CHECK YOUR UNDERSTANDING:
[a] From the minister's message below on the Black Saturday fires, list every kind of personnel that Australia provided to New Zealand and Japan after the earthquakes and tsunami.
[b] Copy out the part of the minister's message below that runs from "This special edition" to "education and engagement.", word for word.

EXTRACT PROVIDED:
The Hon Robert McClelland MP
Attorney-General, Australian Government Minister with responsibility for Commonwealth emergency management
The devastating fires of February 2009 were amongst the worst natural disasters in our nation’s history. Tragically, 173 lives were lost as a direct result of the terrible fires on what has become known as Black Saturday. The shock and horror of this event reverberated around the globe with an unprecedented response in the form of donations and offers of assistance.
This special edition of the Australian Journal of Emergency Management is a collection of contemporary and expert writings on fire management with a focus on the Black Saturday fires.
My thanks to Naomi Brown, Chief Executive Officer of the Australasian Fire and Emergency Service Authorities Council, who has kindly written the foreword for this edition. Naomi has extensive experience in emergency management and a background in community education and engagement.
This past summer, our country has again experienced unimaginable destruction from disasters including vast areas of Queensland, Victoria and NSW being inundated by flood waters. With Queensland already on its knees following the floods, communities in the north of the state were devastated by Tropical Cyclone Yasi. Western Australia, South Australian, Tasmania and the Northern Territory have also been hit by disaster including floods, storms and tropical cyclones.
The Queensland flooding and Tropical Cyclone Yasi led to the Commonwealth Government’s largest deployment of Australian Defence Force personnel since Cyclone Tracy virtually destroyed Darwin in 1974. This call-out supported local communities in disaster resilience.
The Australian Government’s response to these unprecedented events will be a contribution of up to 75% of funding for relief, rebuilding and reconstruction, under the Natural Disaster Relief and Recovery Arrangements, including a two billion dollar advance to Queensland.
More recently, our regional neighbours in Christchurch, New Zealand and North Eastern Japan, have suffered the dreadful impacts of earthquakes and tsunami that have killed too many. Australia has assisted both of these nations in the aftermath of these terrible events by providing urban search and rescue experts, police and medical staff, all willingly offered by several States and Territories.

Stored records:
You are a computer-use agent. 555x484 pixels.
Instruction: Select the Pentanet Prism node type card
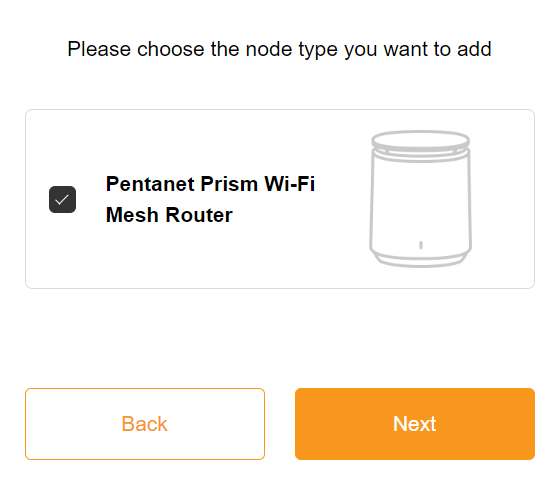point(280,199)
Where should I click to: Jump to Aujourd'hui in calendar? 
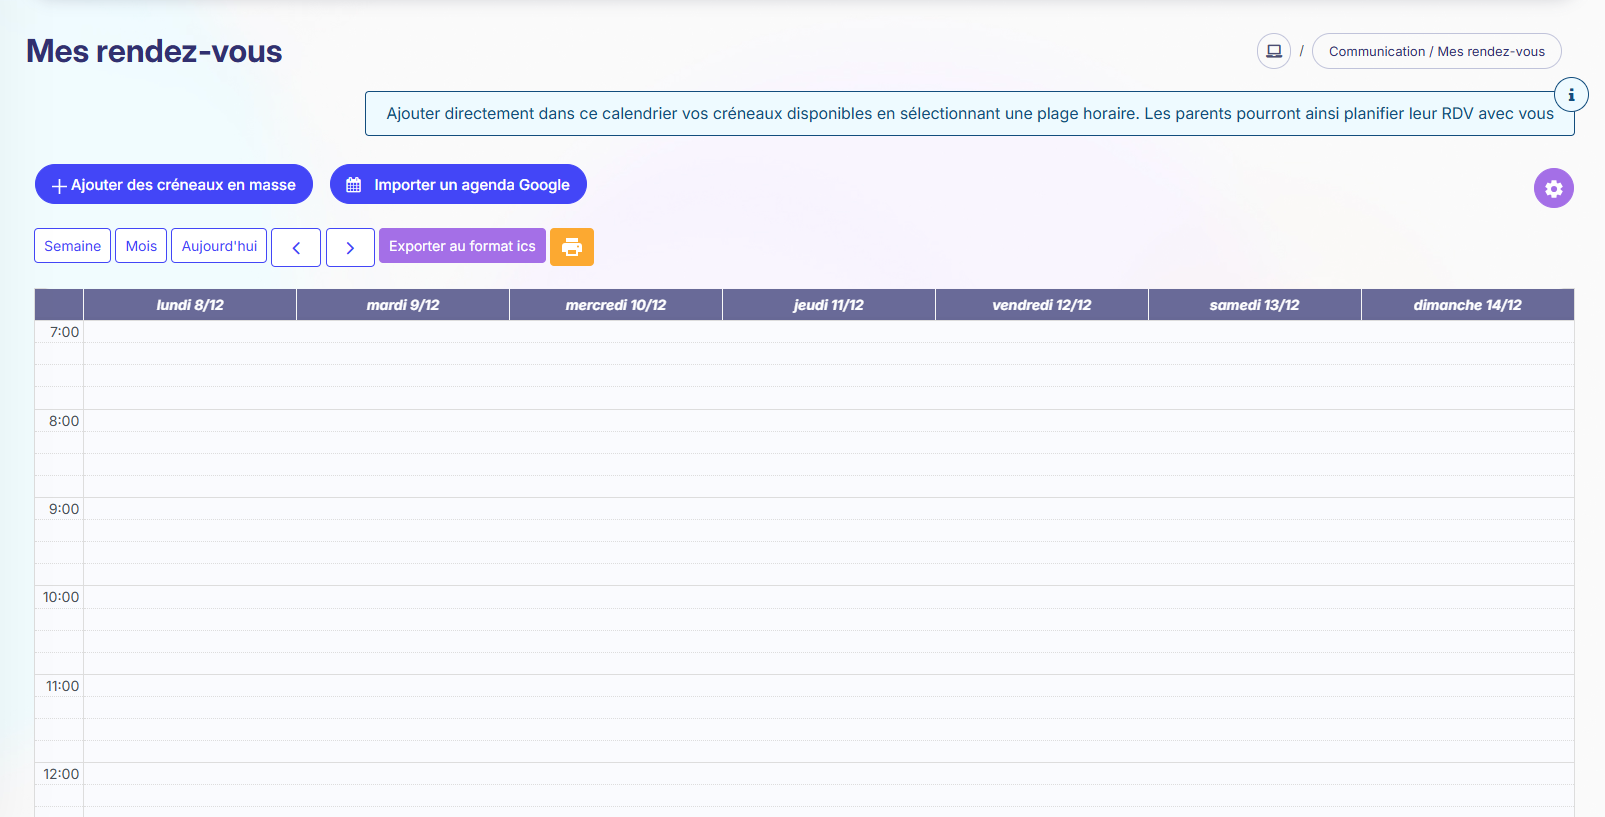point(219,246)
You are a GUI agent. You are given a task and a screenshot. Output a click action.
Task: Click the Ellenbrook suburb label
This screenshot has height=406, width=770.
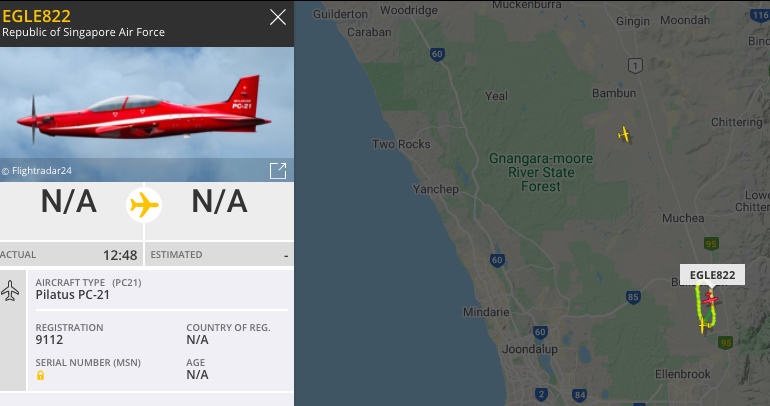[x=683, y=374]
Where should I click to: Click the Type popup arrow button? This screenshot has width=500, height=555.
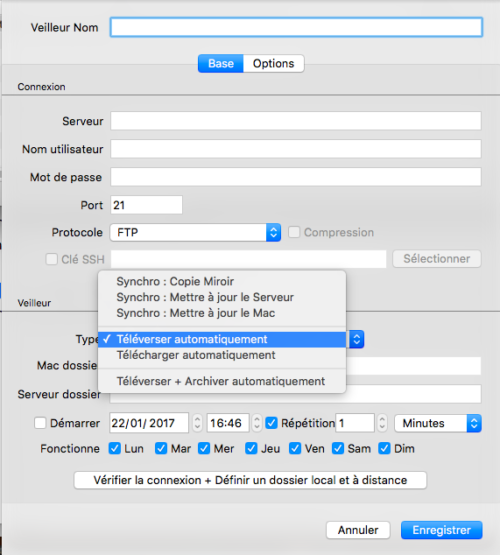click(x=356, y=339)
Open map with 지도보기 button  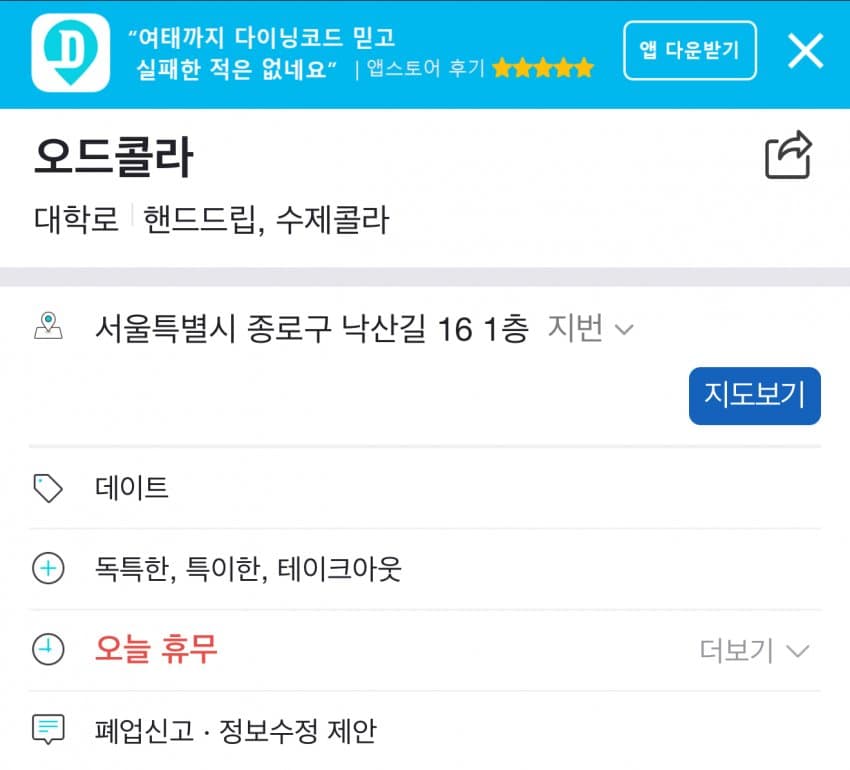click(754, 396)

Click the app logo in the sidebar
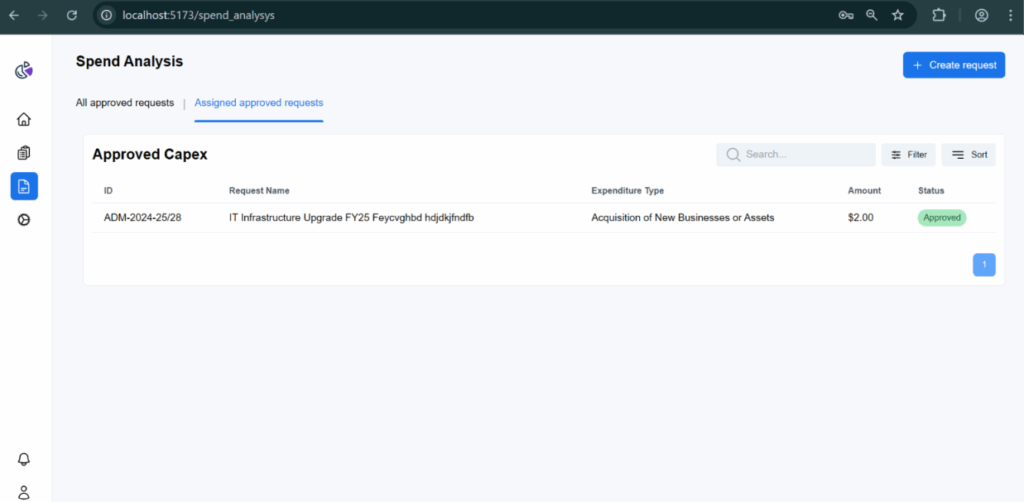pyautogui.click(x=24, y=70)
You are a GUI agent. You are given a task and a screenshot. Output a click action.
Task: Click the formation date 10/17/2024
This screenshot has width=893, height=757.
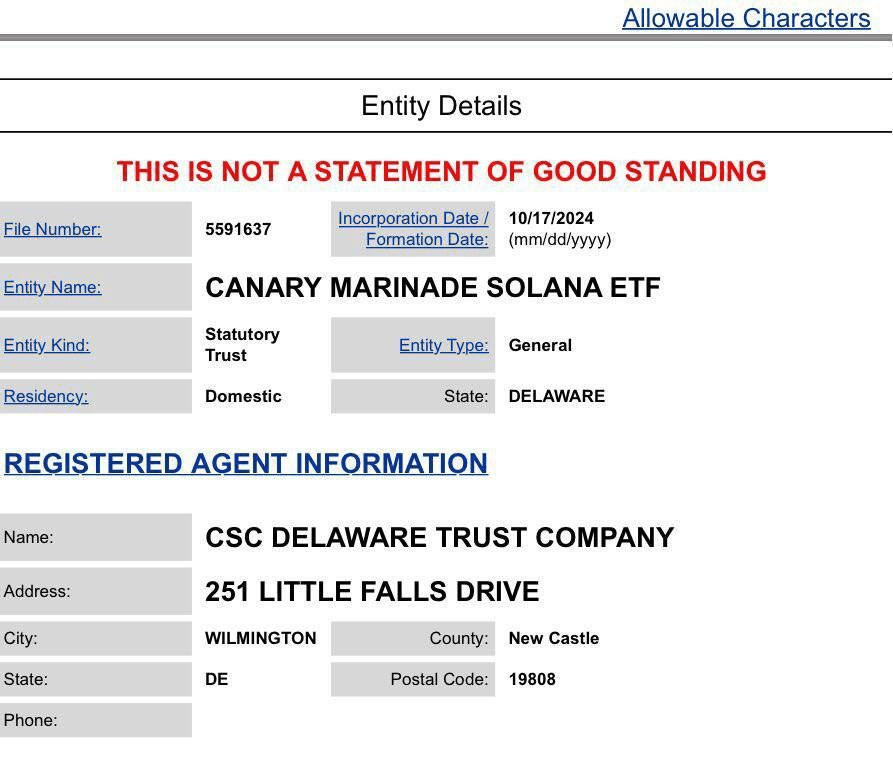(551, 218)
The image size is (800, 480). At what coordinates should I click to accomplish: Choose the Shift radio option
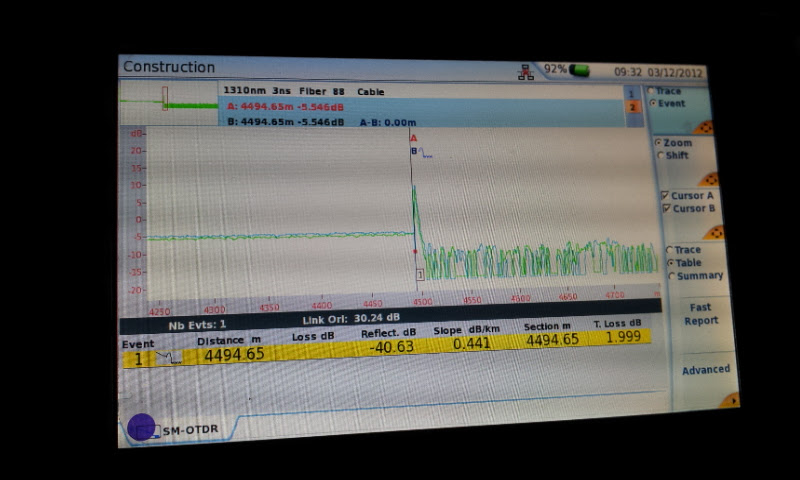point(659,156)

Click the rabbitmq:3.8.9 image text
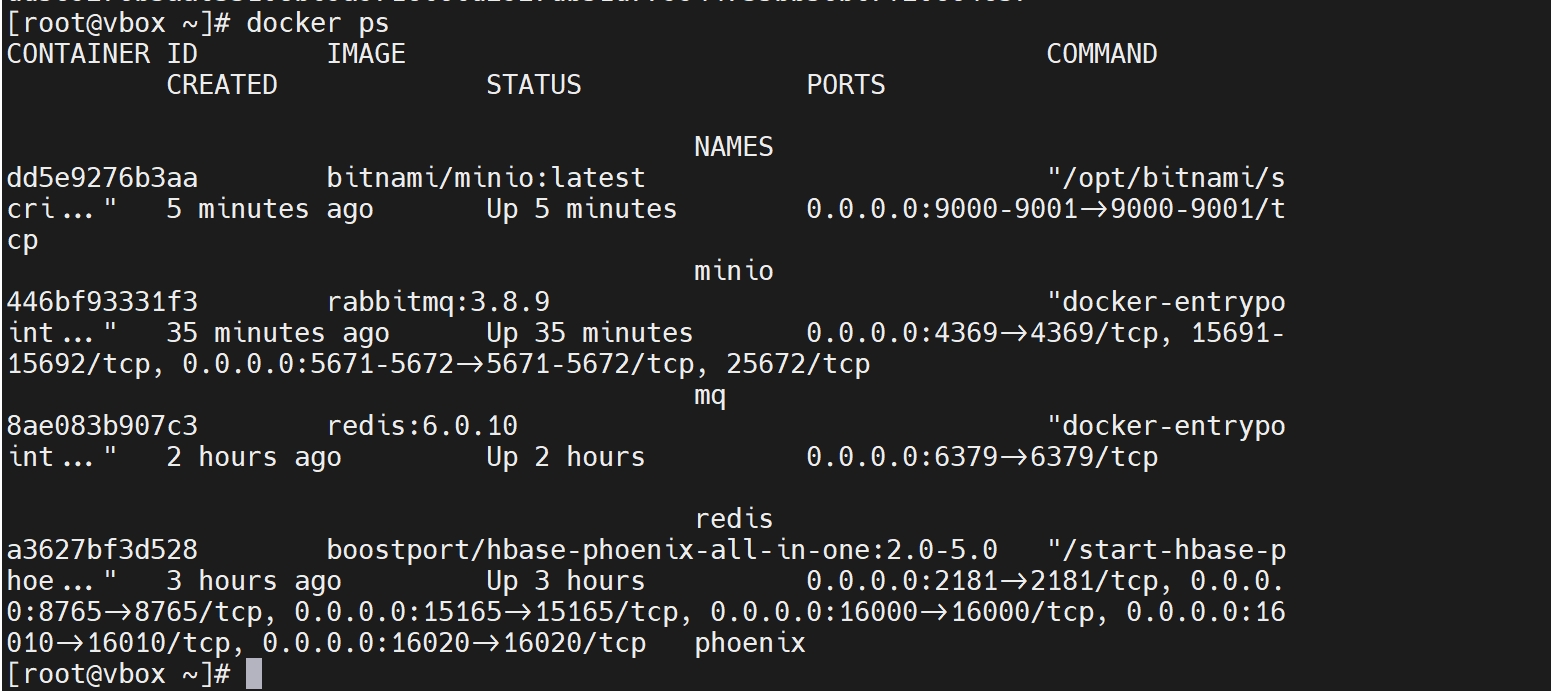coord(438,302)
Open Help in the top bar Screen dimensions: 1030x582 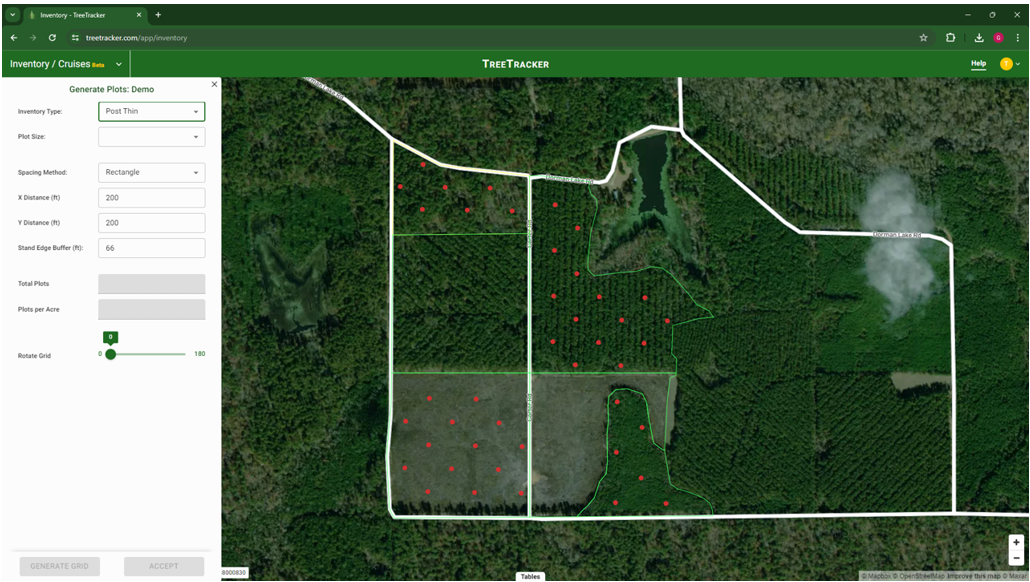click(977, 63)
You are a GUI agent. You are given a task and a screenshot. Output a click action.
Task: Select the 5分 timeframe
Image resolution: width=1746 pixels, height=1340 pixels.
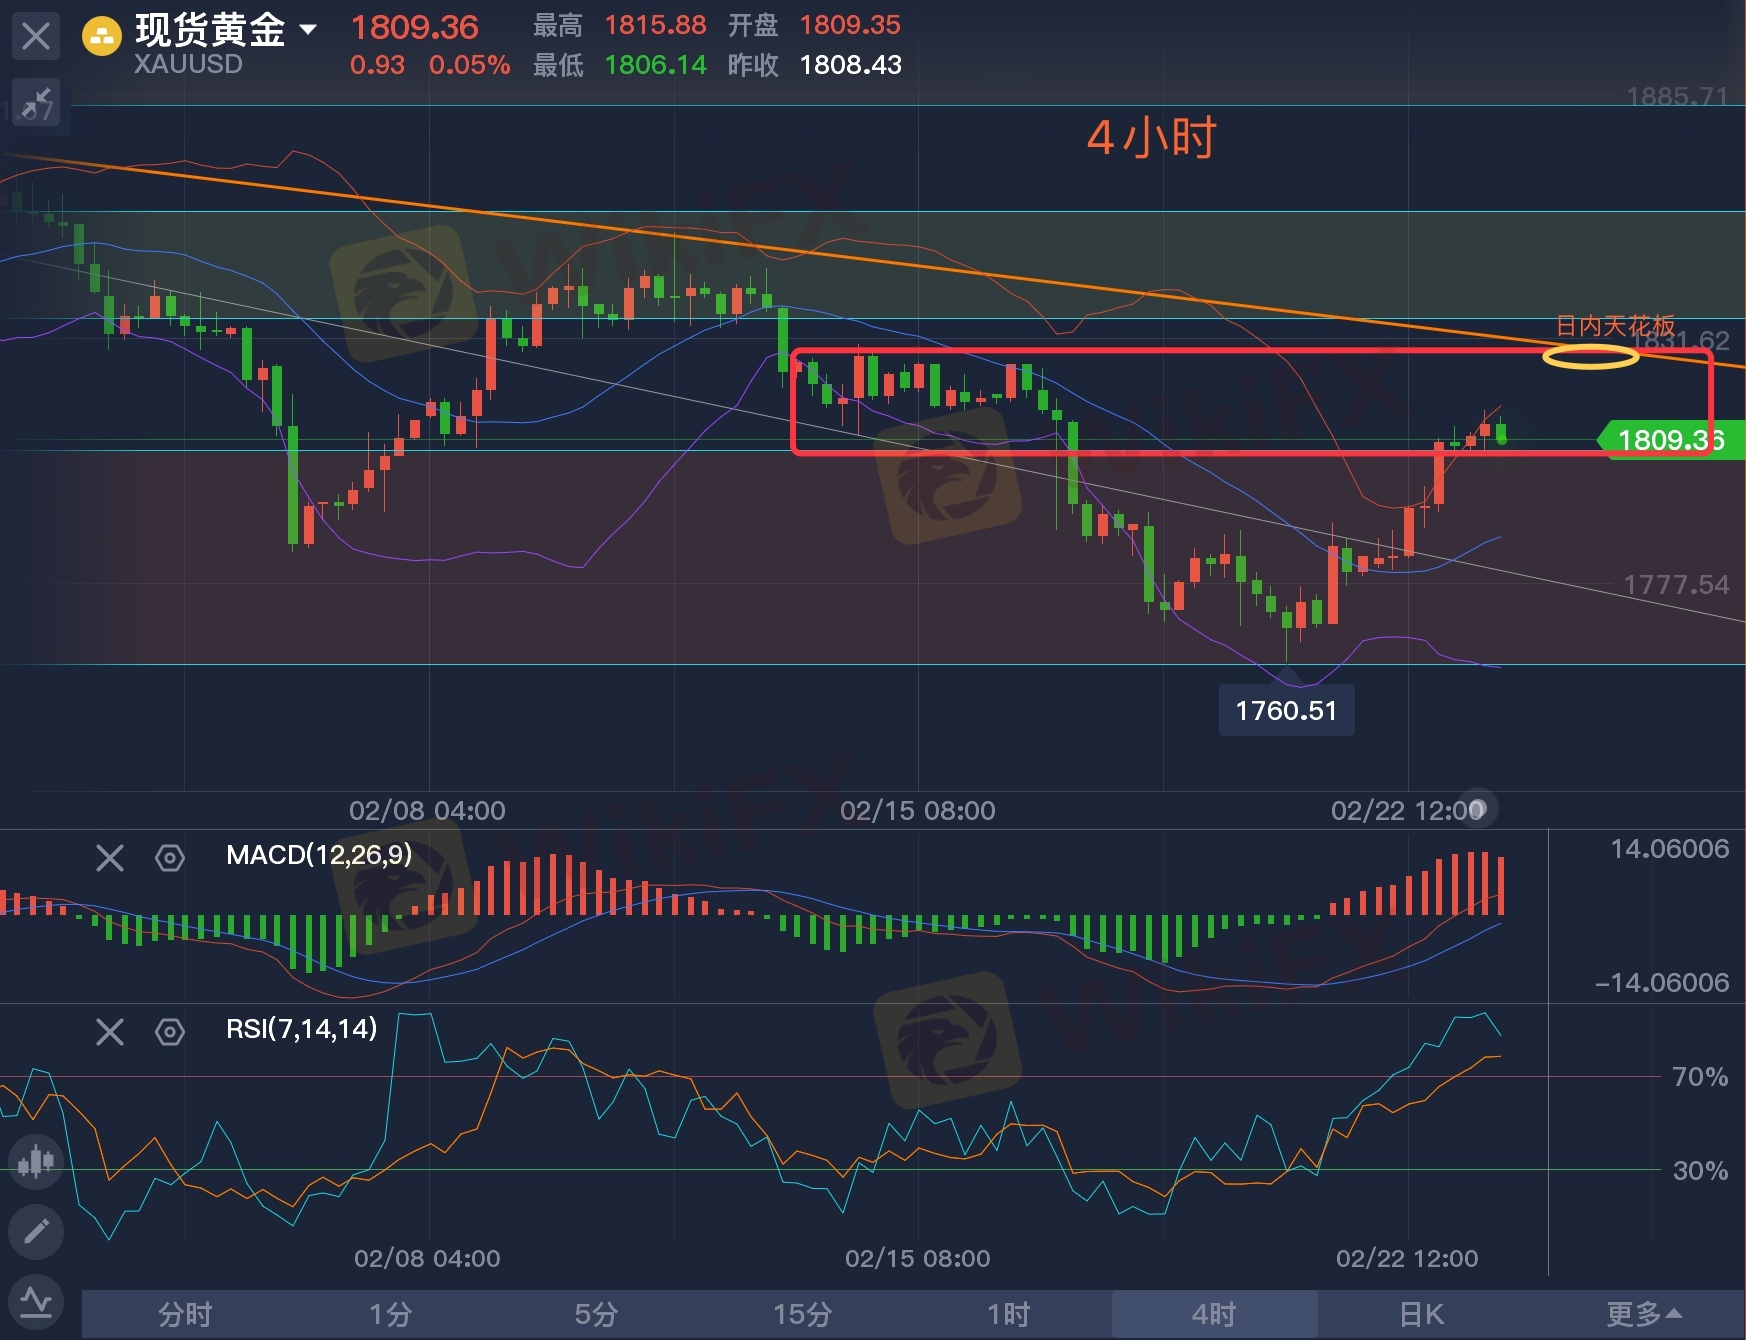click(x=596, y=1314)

LIST OF SOLUTIONS:
[a]
- Urban search and rescue experts
- Police
- Medical staff

[b]
This special edition of the Australian Journal of Emergency Management is a collection of contemporary and expert writings on fire management with a focus on the Black Saturday fires.
My thanks to Naomi Brown, Chief Executive Officer of the Australasian Fire and Emergency Service Authorities Council, who has kindly written the foreword for this edition. Naomi has extensive experience in emergency management and a background in community education and engagement.